Je fus très frappé de ce mot appliqué à M. de Charlus et je me dis que cette demi-folie expliquait peut-être certaines choses, par exemple qu'il eût paru si enchanté du projet de demander à Bloch de battre sa propre mère. Je m'avisai que non seulement par les choses qu'il disait, mais par la manière dont il les disait, M. de Charlus était un peu fou. La première fois qu'on entend un avocat ou un acteur, on est surpris de leur ton tellement différent de la conversation. Mais comme on se rend compte que tout le monde trouve cela tout naturel, on ne dit rien aux autres, on ne se dit rien à soi-même, on se contente d'apprécier le degré de talent. Tout au plus pense-t-on d'un acteur du Théâtre-Français : « Pourquoi au lieu de laisser retomber son bras levé l'a-t-il fait descendre par petites saccades coupées de repos, pendant au moins dix minutes ? » ou d'un Labori : « Pourquoi, dès qu'il a ouvert la bouche, a-t-il émis ces sons tragiques, inattendus, pour dire la chose la plus simple ? » Mais comme tout le monde admet cela a priori, on n'est pas choqué. De même, en y réfléchissant, on se disait que M. de Charlus parlait de soi avec emphase, sur un ton qui n'était nullement celui du débit ordinaire. Il semblait qu'on eût dû à toute minute lui dire : « Mais pourquoi criez-vous si fort ? pourquoi êtes-vous si insolent ? » Seulement tout le monde semblait avoir admis tacitement que c'était bien ainsi. Et on entrait dans la ronde qui lui faisait fête pendant qu'il pérorait. Mais certainement à de certains moments un étranger eût cru entendre crier un dément.

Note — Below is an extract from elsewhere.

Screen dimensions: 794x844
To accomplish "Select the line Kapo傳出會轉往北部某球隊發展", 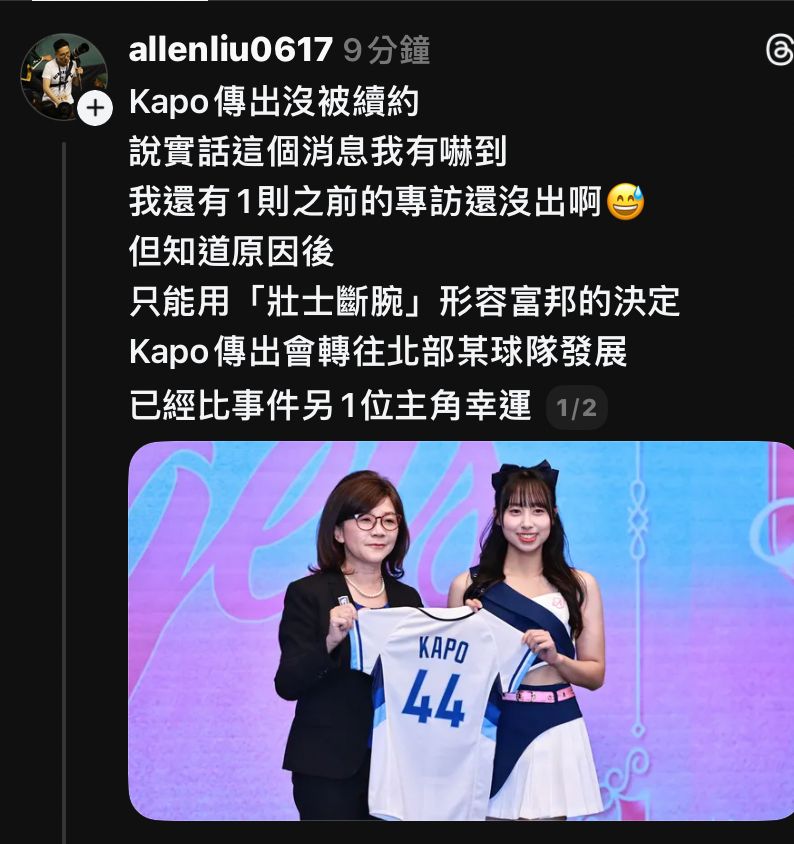I will coord(378,351).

« Mais », reprit la duchesse avec la légère impertinence qui se greffait chez elle sur la simplicité, « êtes-vous bien sûr que vous ne confondez pas, que vous parlez bien de mon beau-frère Palamède ? Il a beau aimer les mystères, ceci me paraît d'un fort !… »
Je répondis que j'étais absolument sûr et qu'il fallait que M. de Charlus eût mal entendu mon nom.
« Hé bien ! je vous quitte, me dit comme à regret Mme de Guermantes. Il faut que j'aille une seconde chez la princesse de Ligne. Vous n'y allez pas ? Non, vous n'aimez pas le monde ? Vous avez bien raison, c'est assommant. Si je n'étais pas obligée ! Mais c'est ma cousine, ce ne serait pas gentil. Je regrette égoïstement, pour moi, parce que j'aurais pu vous conduire, même vous ramener. Alors je vous dis au revoir et je me réjouis pour vendredi. »
Que M. de Charlus eût rougi de moi devant M. d'Argencourt, passe encore. Mais qu'à sa propre belle-soeur, et qui avait une si haute idée de lui, il niât me connaître, fait si naturel puisque je connaissais à la fois sa tante et son neveu, c'est ce que je ne pouvais comprendre.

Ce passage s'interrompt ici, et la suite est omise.